Sweets are inextricably linked to this festival as the elephant-headed god himself is considered to be hooked to Modak, a dumpling dessert made from freshly grated coconut and jaggery which is usually served with hot ghee.
Odisha, which is known as the birthplace of syrupy dessert rasgulla, has also been associated with sweetmeats like chenna jhilli and chenna poda. However, in view of the current occasion several twin city-based confectioners have been cashing in on Modak, Motichoor, Gond laddus, and Anjeer sweets.
Orissa POST interacted with some of the confectioners and homemakers who divulged the finger licking recipes and talked about the seasonal demand of the sweets, which according to them, is sky high this time.
Vanita Uday Devkar, a Marathi homemaker at Alamchand Bazar in Cuttack, said, “In Marathi households both Modak and Sattori are made to appease Lord Ganesh who is known as a connoisseur of Modaks.” She said Modaks can be of various types but coconut and besan modaks are the Lord’s favourites.
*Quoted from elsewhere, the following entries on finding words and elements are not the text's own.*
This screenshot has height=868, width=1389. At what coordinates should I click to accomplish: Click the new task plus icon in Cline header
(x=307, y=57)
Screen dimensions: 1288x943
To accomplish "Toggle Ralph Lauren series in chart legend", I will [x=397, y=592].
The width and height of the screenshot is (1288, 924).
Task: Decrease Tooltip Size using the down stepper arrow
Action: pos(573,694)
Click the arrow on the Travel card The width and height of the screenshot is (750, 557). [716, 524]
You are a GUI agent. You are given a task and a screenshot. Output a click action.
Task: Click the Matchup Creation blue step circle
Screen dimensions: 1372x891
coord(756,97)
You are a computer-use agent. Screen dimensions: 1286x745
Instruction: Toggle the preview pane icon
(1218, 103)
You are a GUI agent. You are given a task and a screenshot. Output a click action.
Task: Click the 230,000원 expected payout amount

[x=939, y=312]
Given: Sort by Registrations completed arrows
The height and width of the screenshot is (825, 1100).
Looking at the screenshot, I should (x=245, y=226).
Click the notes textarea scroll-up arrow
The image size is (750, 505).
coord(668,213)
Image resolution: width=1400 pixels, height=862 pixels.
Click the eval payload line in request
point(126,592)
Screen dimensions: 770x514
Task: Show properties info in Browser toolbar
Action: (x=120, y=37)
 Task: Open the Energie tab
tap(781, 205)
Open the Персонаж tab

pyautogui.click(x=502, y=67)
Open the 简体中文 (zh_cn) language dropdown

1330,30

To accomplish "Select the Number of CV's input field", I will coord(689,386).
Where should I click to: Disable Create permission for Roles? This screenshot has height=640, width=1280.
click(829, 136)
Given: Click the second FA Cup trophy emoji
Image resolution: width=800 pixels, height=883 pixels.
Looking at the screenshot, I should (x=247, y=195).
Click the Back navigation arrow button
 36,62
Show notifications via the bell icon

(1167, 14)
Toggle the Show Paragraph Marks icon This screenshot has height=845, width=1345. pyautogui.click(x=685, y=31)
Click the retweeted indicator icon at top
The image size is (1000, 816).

Siddhartha, a famous sweetmaker of Bhubaneswar, elaborated about the changing pattern in the confectionery market saying, “Earlier people didn’t have many choices, but now they are spoilt with them.” He added that currently the market is flooded with Rajasthani, Marwari and Marathi sweets and consequently, the Bhog sweets are available in multiple forms such as dry fruits, gulab, pan and many more. Every year he receives mammoth orders for Bhog sweets. “It is sometimes in quintals for high-profile households, corporates and clubs,” he added.
Sheetal Sahoo, a customer at a confectionery store, said, “Gradually with time, traditional Odia sweets are being replaced by signature sweets of different states.” She said “our taste buds do get bored” trying the same local sweets every time, so when occasions like Ganesh Puja is around, everybody wishes to try something new.
Virendra, a Marwari businessman in Bhubaneswar, opined it is the demand that has brought changes in the pattern of confectionery industry. “It’s not the sweetmakers, but it’s the taste of the devotees which have led to this variety of choices we have now,” he said.
Whatever maybe the reason but indubitably traditional sweets are getting replaced in this Ganesh Chaturthi and everyone is looking to treat their taste buds.